No nieźle! Czyli jeśli codziennie czytam TST online, ukochany rząd mnie przygarnie? ;) Akcja z butami wrzuciła mnie w fotel - Korea jak się patrzy. Czy można zaryzykować stwierdzenie, że SG to taka bańka - "projekt cudowny świat"? I aby wszystko chodziło jak w maszynce to potrzebne są rządy twardej ręki?

Im bardziej poznaję singapurski świat tym mniej na jego temat wiem. Jednego jestem pewna obywatele pilnują się na wzajem. Sąsiedzki donosik,telefon go szkoły gdy się widzi wagarowiczów, zwrócenie uwagi na brak szacunku dla rządowej gazety są tu czymś zwyczajnym. Tu to działa. Tego ludzie nauczeni są od dziecka.

i ja wryta w fotel myślę i myślę teraz tylko o tej gazecie...

Mama zaś opowiadała mi, że w stolicy bratniego kraju naszych najlepszych przyjaciół wchodząc do metra/autobusu z biletem miesięcznym należało podnieść go w górę i okazać współpasażerom.
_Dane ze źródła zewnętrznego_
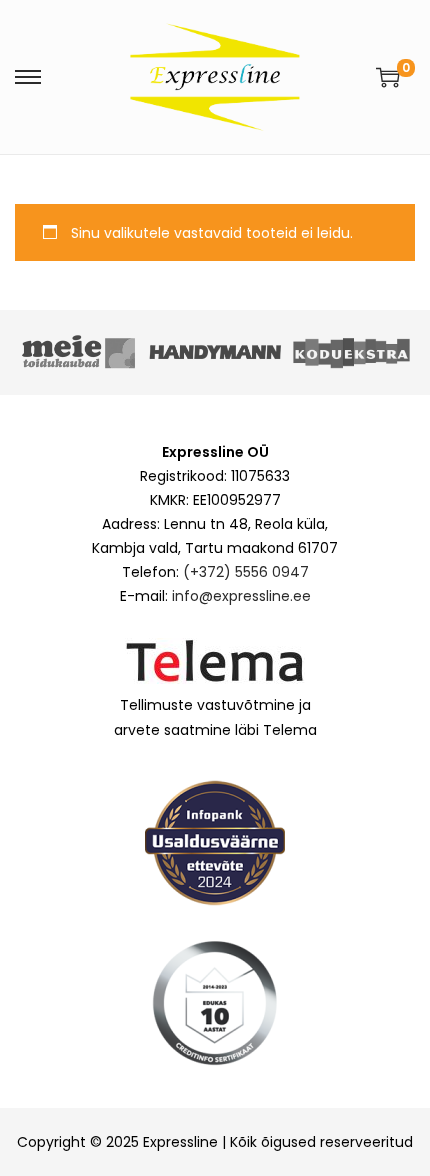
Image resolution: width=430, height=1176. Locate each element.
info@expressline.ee (241, 596)
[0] (388, 77)
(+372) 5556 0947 (246, 572)
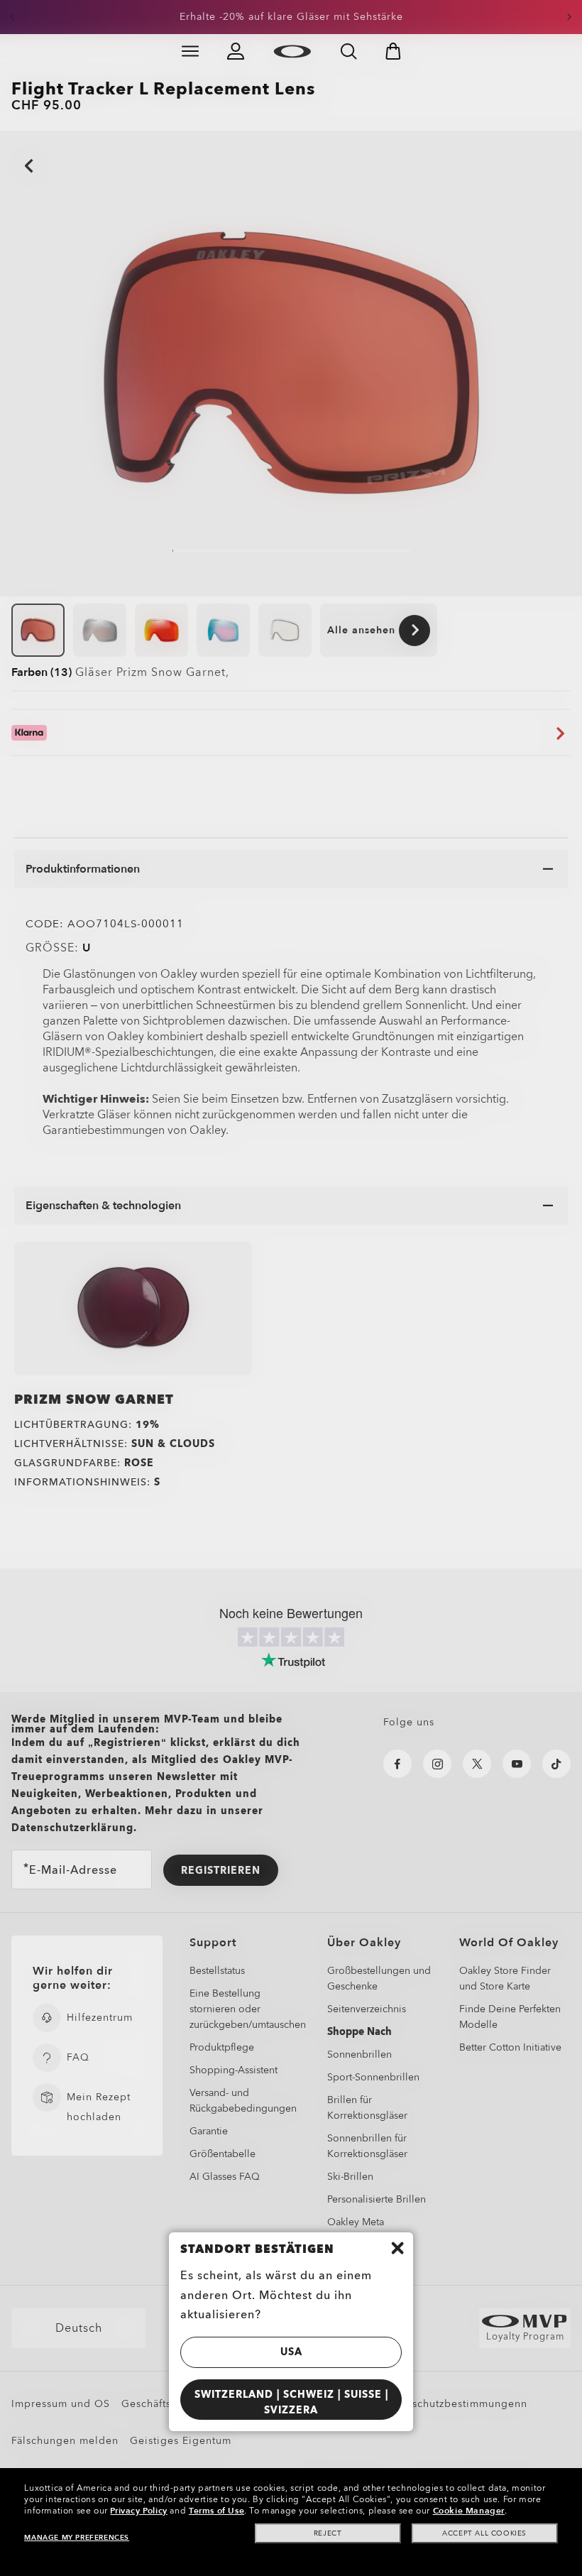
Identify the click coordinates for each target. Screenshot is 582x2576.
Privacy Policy (138, 2510)
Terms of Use (216, 2510)
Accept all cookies (484, 2533)
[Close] (397, 2248)
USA (291, 2352)
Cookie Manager (469, 2510)
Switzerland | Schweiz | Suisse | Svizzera (291, 2403)
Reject (328, 2533)
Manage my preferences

Czyli Koreańczykom wystarczyło wyciąć portret Ukochanego Przywódcy, a w Singapurze... no właśnie, co? Weź się Kuro spróbuj jeszcze delikatnie dopytać, bo widzę, że nie tylko mnie temat zaciekawił :)

Można masę gazetową przygotować, a z niej popiersia ku chwale rządzących :P

To by nie był taki głupi pomysł zważywszy na poziom zajęć plastycznych w szkole. Przynajmniej na coś by się te gazety przydały.

o, dywanik za wykorzystanie Trybuny w szczytnym celu? .... hm...
chyba się wychowałam w głębokiej prowincji, bo to mało czytana prasa była... ale do mycia okien - doskonała , zacieków nie było , a płyny do szyb były marne... jeśli w ogóle były
Pajesia

Pajesia ty wiesz, że ja chciałam kiedyś umyć okna " po staremu" ekologicznie używając " nowoczesnej" Gazety Wyborczej i niestety nie udało się.